— Directions —
Can you reproduce every line of the material below word for word, leaving the pictures out of your answer?
── Records for this task
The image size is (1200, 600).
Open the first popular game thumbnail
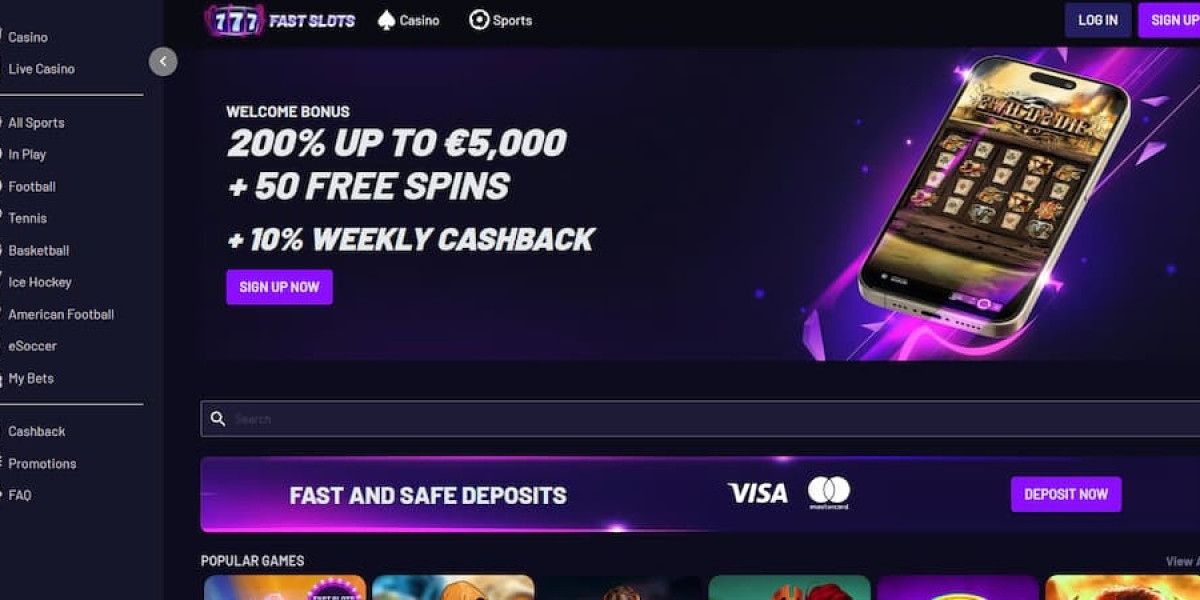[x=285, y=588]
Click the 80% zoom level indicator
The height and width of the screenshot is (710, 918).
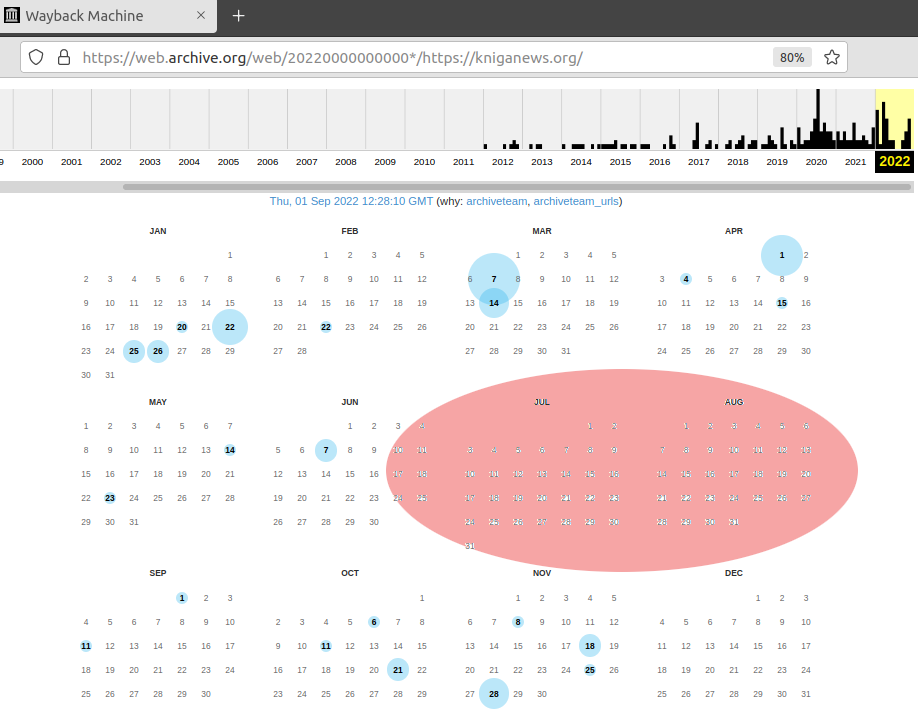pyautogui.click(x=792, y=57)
────
— Problem solution —
The image size is (1200, 600).
Open the first popular game thumbnail
[x=285, y=588]
Click the 80% zoom level indicator
The height and width of the screenshot is (710, 918).
pyautogui.click(x=792, y=57)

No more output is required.